Sturdy Debut


Redwood Should Entice Diners to Wilds of Bethesda, Md.

Longtime D.C. area restaurateurs Eli Hengst and Jared Rager recognize a good opportunity when they see one. With the opening of the new Bethesda Row development complex in the heart of trendy downtown Bethesda, Md., they saw a chance to bring their dining approach to their hometown. The result: Redwood, which is sure to build on the duo’s previous successes with Mendocino Grille and Wine Bar in Georgetown and Sonoma on Capitol Hill.
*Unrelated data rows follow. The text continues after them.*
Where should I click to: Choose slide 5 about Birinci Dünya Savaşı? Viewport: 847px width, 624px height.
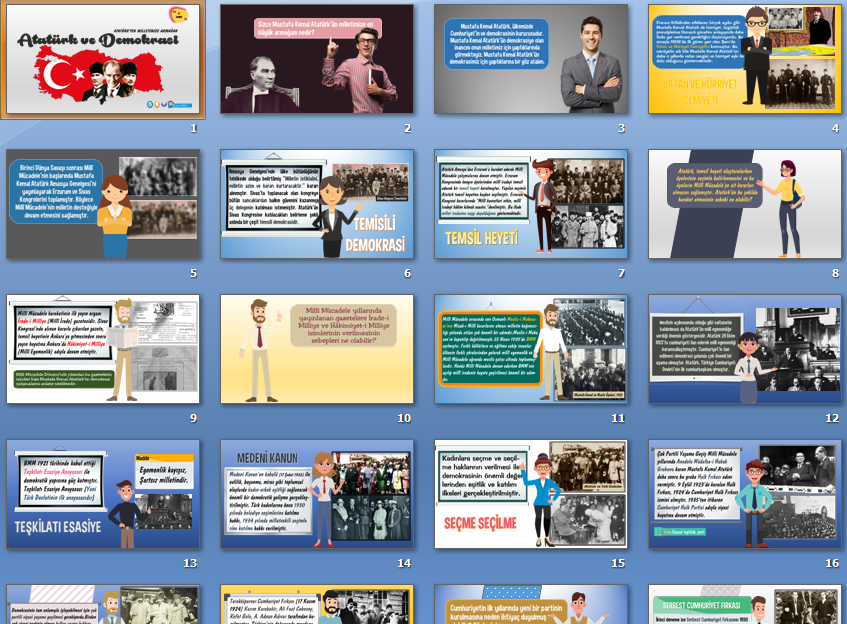tap(102, 205)
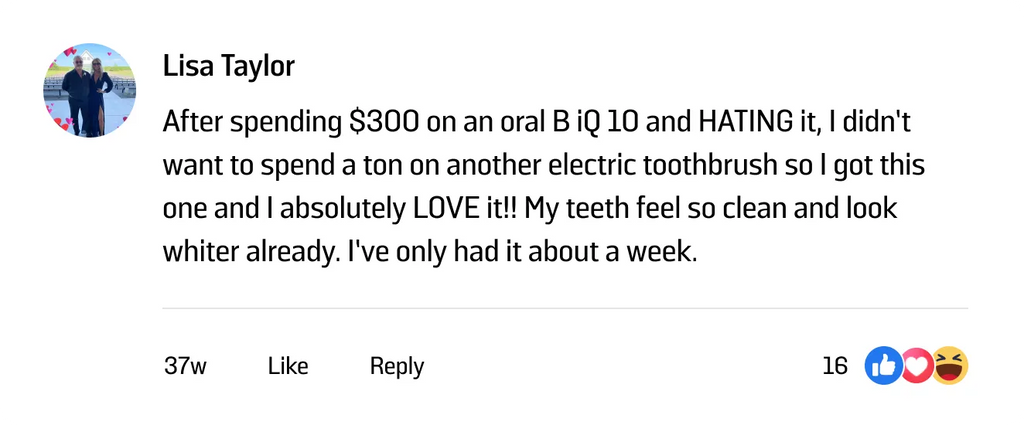The height and width of the screenshot is (425, 1024).
Task: Open the reaction count showing 16
Action: (835, 366)
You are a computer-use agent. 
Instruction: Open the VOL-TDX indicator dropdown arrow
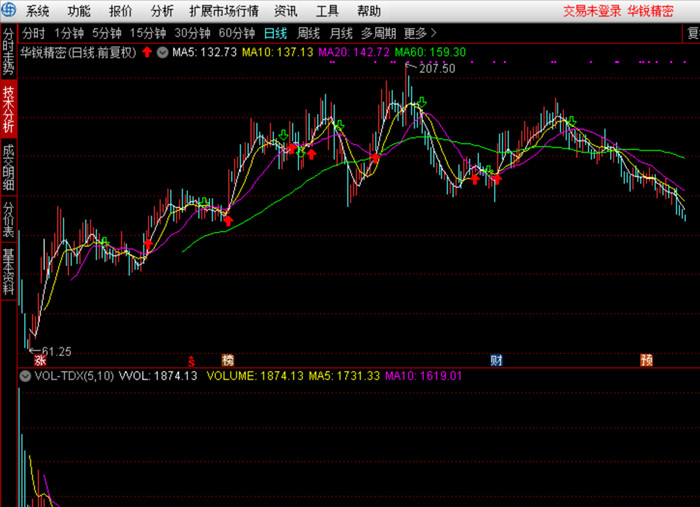click(x=26, y=376)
Getting in at the ground floor of the development, Hengst and Rager were able to create a truly striking space that resonates well with the restaurant’s name and concept of simplicity. As long as a redwood tree is tall, the restaurant’s open feel immediately strikes guests coming in. The ceilings are high and tables are set far apart. Large uncluttered areas and wide walkways reinforce the vast expanse. And running almost the entire length of the 180-foot frontage are huge glass windows that completely blur the boundary between inside and out.

Grizform Design Architects worked with a decidedly modern aesthetic that is almost Usonian in its design concept. Natural materials abound, from the rich, reclaimed redwood that frames the entrance and graces the ceilings and walls, to horizontally stacked black slate, pale stone and cork floors, marble countertops, bark wall, and raw steel fixtures. The palate is subdued with natural hues, and there are minimal decorative touches. The power of this design, and it is very powerful, is conveyed by its ef-fective combination of materials and use of light and space.
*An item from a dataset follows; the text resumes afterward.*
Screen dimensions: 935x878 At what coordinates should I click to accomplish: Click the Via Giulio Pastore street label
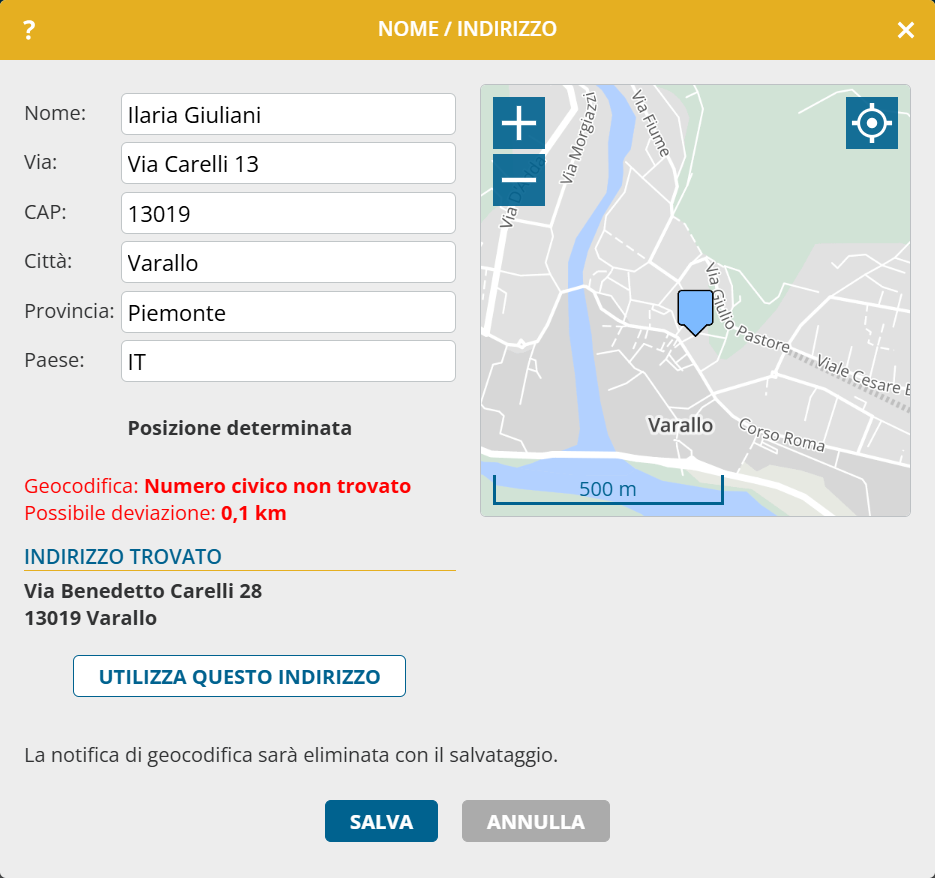[x=749, y=308]
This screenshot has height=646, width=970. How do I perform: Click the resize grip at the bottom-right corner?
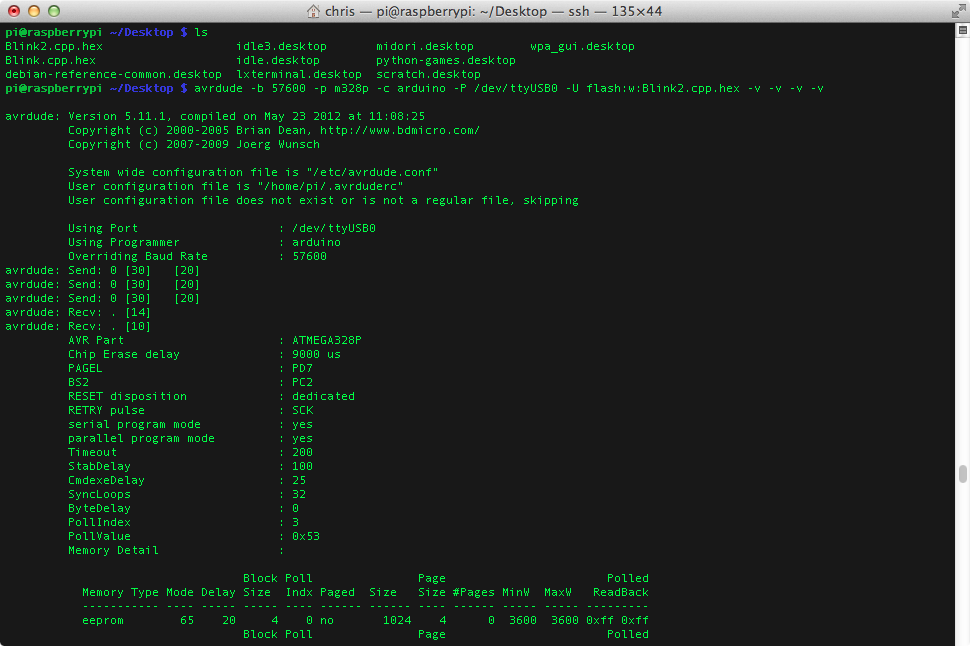[963, 639]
To complete their vision, Hengst and Rager selected Andrew Kitko as Redwood’s executive chef. Kitko, who had divided his professional career between California and New York, developed his skills working in varied culinary traditions, which gave him an appreciation for the adaptability of basic ingredients and the benefits of seasonal, local ingredients.
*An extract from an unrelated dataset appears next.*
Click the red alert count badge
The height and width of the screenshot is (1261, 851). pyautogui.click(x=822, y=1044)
A Connecticut native, Kitko returns to his roots in developing what may be the area’s first self-proclaimed Mid-Atlantic region-themed menu, which was conceived in collaboration with Drew Trautmann, executive chef at Redwood’s sister restaurant, Sonoma. The menu, which changes regularly to reflect seasonal availability, emphasizes locally sourced ingredients prepared simply in wood-fueled grills and ovens.

The menu offers a nice balance of small plates, entrées and sides that makes it easy to put together almost any type of meal. Kitko and Trautmann have put together a sizable list of appetizers ranging from fairly standard but good mussels in garlic parsley butter, to a superb butternut squash tart that is actually one of the best things on the menu. The small, square tart crust is filled with chunks of butternut squash, blue cheese, chopped Swiss chard and pumpkin seed oil for a handsome, fall-inspired dish that is almost perfect in its pairing of ingredients.

The cream of mushroom, one of the daily soups, is also notable. With a strong mushroom flavor coming from three different wild varieties, it is rich and smooth but not dense or heavy, so that the chunks of chopped mushrooms fall to the bottom of the bowl. Another nice choice is the beet salad, with chopped beets and chunks of yogurt cheese in a light vinegary dressing topped with a crown of wild watercress that gives a slight bitter component to the dish.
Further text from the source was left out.